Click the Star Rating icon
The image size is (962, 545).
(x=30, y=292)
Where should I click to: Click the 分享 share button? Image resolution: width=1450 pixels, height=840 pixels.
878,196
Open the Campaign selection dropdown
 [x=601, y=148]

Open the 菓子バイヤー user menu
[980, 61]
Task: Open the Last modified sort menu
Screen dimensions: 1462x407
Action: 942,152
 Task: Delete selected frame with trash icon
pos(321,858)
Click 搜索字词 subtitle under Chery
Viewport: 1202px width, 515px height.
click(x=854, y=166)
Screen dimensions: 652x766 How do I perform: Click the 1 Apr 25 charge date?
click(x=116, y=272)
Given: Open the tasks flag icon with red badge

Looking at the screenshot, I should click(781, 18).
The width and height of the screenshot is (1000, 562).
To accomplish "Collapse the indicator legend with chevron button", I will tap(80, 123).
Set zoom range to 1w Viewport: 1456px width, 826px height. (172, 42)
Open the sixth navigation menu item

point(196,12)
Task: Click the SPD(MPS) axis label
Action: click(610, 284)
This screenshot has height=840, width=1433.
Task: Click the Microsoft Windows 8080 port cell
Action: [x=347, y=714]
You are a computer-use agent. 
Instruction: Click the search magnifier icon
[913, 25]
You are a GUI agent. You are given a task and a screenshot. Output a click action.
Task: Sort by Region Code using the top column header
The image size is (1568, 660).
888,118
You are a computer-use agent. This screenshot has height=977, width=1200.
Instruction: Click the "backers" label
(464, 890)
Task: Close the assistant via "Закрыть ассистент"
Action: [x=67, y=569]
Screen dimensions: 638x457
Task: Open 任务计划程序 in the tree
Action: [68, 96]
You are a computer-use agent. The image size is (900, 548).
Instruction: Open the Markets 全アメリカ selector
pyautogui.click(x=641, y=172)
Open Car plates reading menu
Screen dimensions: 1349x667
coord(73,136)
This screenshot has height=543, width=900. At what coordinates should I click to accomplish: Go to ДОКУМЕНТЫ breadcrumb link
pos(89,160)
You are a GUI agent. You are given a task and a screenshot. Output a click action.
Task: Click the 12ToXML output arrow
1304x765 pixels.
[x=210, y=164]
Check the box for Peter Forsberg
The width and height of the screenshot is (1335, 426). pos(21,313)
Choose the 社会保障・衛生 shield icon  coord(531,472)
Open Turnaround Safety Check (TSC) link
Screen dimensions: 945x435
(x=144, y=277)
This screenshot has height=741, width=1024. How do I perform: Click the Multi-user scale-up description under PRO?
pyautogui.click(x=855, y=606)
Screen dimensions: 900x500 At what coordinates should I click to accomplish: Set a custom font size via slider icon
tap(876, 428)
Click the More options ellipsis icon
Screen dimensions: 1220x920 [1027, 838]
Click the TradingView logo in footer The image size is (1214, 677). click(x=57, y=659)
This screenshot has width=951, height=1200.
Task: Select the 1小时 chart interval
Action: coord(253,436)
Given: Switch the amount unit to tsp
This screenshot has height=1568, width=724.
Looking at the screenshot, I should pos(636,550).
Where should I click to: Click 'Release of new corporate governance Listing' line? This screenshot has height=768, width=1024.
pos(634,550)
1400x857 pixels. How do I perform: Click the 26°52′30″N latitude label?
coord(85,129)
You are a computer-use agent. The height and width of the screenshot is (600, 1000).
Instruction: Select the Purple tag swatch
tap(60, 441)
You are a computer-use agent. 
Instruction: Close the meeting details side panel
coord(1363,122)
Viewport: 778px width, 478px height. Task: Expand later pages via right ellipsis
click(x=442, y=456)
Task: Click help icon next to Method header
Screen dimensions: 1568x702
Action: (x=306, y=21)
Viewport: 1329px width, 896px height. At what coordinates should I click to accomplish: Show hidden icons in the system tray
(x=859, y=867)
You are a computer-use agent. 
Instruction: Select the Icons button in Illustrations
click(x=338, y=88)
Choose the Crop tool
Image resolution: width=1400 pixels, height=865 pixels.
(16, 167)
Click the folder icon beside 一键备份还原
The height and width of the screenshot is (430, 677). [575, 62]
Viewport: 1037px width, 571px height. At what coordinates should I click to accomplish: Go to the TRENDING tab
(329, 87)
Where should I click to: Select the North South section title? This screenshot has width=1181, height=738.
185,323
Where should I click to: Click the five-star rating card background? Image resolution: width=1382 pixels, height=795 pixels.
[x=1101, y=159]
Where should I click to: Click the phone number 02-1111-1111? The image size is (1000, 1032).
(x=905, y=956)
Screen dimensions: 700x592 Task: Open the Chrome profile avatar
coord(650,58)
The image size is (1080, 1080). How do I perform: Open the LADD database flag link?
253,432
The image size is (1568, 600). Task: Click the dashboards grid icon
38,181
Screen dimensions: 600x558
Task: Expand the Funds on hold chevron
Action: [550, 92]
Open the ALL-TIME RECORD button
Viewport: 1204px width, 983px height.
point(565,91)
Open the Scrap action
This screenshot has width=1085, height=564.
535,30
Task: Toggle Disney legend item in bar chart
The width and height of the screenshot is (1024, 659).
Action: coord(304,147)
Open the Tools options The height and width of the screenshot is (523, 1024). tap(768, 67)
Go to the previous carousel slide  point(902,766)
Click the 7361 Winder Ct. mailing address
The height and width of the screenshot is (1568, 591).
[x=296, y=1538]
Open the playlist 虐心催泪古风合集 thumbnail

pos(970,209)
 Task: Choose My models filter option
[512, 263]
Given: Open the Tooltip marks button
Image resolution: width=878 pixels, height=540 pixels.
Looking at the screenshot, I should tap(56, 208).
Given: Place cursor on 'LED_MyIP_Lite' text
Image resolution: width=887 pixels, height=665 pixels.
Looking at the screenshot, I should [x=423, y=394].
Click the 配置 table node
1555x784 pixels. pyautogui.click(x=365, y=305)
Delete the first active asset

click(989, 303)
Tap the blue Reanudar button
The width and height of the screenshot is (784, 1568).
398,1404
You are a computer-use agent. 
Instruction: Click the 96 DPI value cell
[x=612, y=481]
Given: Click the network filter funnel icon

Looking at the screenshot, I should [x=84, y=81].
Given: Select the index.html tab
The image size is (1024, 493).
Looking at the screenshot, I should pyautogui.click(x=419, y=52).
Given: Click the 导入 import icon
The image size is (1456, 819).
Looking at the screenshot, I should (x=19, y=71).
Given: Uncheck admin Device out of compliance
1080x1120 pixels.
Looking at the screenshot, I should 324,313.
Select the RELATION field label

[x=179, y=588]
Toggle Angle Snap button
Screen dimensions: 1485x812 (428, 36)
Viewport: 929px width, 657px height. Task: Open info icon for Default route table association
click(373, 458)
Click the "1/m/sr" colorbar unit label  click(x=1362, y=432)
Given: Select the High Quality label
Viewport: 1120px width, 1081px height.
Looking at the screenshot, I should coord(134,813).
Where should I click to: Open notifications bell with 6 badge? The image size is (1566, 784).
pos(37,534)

**PROBLEM DETAILS:**
Rewrite the entries starting at the line containing "Open the Campaign selection dropdown" and ending at the line containing "pos(321,858)", requests included, and shift every coordinate in their answers by adding 60.

**SOLUTION TO THE EXERCISE:**
Open the Campaign selection dropdown
 [x=661, y=208]

Open the 菓子バイヤー user menu
[1040, 121]
Task: Open the Last modified sort menu
Screen dimensions: 1462x407
Action: 1002,212
 Task: Delete selected frame with trash icon
pos(381,918)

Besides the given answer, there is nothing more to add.